Look for "panel" in the records and copy every line that has it.

(Source records)

[Start of section]

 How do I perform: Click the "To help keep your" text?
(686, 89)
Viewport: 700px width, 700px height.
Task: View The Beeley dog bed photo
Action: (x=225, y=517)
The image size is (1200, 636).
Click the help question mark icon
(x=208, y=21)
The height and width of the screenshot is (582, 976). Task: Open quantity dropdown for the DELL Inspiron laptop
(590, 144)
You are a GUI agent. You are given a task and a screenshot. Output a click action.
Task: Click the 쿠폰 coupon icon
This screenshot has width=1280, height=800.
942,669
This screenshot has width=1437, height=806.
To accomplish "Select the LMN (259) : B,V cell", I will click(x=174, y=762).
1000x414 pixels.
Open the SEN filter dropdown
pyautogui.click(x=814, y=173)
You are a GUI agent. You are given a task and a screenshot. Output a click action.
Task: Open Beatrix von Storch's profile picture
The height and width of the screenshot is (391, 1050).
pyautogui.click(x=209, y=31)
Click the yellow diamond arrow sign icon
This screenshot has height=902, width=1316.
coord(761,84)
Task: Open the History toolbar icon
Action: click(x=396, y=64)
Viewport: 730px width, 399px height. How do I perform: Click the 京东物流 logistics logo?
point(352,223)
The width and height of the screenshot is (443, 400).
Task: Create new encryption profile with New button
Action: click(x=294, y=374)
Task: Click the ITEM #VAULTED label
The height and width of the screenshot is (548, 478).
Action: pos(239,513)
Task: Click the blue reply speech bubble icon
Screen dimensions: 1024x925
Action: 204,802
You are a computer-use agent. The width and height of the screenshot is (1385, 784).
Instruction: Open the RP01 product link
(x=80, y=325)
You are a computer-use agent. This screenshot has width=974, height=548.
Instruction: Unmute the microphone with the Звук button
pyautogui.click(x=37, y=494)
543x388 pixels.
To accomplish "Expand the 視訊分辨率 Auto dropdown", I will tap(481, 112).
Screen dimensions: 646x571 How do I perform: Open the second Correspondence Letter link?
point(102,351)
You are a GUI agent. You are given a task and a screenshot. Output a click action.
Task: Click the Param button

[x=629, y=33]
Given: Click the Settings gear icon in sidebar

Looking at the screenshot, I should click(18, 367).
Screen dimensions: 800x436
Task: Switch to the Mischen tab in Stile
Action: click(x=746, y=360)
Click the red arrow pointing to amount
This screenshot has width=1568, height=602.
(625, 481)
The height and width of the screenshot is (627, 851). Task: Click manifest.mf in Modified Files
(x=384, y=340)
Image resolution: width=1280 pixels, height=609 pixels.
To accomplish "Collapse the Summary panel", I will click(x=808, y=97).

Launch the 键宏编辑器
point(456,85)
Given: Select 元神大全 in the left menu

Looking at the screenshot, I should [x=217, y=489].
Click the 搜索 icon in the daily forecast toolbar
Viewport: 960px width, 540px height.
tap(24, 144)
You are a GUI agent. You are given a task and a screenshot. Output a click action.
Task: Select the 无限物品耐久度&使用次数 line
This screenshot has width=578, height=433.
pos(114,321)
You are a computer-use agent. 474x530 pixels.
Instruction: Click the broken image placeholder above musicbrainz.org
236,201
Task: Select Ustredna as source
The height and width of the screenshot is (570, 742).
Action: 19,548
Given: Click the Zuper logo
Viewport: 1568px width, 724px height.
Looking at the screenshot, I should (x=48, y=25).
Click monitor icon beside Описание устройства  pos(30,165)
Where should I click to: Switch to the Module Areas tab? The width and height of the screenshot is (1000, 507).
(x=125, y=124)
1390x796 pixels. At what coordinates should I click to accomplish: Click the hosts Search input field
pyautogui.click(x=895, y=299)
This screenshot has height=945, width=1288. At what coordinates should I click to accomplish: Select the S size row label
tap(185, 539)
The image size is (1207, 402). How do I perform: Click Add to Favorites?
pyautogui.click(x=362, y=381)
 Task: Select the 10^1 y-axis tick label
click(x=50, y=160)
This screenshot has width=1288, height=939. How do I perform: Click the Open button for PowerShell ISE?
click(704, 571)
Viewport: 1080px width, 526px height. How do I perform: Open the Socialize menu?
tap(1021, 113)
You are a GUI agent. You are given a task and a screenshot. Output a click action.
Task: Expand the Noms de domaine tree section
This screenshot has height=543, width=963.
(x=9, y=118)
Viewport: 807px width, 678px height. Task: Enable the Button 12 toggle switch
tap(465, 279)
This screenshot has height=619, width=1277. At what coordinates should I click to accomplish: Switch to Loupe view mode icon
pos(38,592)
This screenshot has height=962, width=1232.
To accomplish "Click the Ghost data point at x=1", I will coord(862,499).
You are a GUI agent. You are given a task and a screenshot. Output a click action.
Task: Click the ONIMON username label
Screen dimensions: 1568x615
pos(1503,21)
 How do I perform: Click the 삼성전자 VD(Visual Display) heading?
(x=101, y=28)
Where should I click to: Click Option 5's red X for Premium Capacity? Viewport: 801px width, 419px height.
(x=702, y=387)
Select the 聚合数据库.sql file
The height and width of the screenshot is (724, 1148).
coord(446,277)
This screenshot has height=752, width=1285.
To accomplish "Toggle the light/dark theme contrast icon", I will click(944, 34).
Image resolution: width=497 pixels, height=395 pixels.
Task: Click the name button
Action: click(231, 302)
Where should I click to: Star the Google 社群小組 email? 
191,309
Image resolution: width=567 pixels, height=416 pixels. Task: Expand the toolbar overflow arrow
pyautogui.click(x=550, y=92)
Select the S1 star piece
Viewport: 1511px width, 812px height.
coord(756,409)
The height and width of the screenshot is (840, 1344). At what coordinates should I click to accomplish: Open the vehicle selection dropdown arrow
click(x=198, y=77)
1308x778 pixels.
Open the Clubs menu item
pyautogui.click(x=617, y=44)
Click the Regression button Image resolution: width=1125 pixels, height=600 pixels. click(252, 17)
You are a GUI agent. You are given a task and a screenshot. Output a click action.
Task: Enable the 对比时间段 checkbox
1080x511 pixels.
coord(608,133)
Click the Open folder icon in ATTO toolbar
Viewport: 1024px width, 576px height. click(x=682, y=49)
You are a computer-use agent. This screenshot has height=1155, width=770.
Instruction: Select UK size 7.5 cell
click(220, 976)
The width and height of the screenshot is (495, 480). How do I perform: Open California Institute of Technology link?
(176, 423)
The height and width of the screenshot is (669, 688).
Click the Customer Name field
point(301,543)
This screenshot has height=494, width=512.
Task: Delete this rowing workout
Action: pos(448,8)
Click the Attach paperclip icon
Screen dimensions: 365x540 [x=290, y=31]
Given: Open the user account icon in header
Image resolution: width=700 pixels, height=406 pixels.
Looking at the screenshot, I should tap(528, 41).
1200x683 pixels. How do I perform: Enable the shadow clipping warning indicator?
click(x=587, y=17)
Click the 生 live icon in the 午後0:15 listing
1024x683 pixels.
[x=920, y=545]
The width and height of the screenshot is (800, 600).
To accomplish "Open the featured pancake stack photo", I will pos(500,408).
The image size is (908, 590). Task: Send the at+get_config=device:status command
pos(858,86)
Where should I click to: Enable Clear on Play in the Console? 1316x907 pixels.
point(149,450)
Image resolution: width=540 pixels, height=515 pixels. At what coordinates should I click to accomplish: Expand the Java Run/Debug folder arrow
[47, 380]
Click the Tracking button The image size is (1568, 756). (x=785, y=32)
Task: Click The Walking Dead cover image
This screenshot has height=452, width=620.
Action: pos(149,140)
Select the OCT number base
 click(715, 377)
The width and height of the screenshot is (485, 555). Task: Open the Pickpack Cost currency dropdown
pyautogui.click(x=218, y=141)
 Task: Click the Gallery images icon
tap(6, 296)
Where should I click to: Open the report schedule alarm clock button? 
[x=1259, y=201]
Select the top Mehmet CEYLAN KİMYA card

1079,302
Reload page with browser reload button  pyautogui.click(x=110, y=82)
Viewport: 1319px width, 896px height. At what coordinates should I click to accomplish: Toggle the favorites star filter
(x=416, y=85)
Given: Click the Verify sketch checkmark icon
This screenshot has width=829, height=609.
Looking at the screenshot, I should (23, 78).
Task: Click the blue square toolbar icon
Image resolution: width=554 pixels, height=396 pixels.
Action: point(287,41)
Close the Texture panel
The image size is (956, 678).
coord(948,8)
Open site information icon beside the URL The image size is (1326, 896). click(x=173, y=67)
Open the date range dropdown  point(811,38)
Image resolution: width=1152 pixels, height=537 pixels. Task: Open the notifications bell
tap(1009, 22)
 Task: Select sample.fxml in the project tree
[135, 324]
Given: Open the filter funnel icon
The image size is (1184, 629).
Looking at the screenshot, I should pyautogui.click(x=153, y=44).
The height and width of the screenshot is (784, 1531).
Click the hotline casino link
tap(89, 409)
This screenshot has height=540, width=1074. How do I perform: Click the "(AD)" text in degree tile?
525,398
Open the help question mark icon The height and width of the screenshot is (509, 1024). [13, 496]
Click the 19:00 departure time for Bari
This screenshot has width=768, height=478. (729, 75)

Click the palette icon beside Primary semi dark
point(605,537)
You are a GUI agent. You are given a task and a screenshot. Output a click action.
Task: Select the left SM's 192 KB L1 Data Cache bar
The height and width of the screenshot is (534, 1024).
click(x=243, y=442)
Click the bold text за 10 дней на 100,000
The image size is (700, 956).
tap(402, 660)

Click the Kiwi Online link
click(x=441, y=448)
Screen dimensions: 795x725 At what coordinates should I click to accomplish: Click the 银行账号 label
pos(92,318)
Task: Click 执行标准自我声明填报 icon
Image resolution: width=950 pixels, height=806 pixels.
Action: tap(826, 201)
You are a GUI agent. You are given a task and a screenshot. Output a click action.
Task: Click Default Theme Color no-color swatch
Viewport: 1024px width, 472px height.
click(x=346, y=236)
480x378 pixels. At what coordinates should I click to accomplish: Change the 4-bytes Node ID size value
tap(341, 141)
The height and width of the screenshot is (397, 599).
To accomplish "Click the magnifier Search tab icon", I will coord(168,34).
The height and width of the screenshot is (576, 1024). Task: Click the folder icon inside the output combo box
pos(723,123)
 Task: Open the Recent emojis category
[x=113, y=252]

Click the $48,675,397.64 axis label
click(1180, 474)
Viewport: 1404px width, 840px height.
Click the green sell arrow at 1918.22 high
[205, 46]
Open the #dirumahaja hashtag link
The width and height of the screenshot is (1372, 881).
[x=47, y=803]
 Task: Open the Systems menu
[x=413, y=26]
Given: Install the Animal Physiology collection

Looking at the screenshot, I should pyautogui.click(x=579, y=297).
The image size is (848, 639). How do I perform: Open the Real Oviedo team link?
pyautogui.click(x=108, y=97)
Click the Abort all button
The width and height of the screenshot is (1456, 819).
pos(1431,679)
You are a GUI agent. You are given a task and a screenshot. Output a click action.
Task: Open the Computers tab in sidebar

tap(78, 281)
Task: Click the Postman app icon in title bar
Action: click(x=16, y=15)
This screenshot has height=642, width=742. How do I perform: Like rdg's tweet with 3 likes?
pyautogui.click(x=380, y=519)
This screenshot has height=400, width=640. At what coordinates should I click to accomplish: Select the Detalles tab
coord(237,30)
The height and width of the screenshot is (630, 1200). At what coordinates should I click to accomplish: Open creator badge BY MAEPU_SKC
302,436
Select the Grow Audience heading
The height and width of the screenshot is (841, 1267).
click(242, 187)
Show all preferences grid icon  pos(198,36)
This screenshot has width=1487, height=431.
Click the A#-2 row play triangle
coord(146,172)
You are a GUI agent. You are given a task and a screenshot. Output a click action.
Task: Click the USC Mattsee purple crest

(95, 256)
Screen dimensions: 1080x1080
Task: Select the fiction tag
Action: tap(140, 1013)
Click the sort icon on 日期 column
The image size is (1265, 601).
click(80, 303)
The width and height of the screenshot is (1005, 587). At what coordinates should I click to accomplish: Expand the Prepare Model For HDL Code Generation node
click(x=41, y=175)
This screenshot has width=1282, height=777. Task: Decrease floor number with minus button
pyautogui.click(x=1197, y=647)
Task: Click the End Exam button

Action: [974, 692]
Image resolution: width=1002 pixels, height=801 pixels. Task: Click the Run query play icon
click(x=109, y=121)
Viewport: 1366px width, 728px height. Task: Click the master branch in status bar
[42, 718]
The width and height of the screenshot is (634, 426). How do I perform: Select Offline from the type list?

[End of section]

### Output for this exercise:
To accomplish "Collapse the Summary panel", I will click(x=808, y=97).
Close the Texture panel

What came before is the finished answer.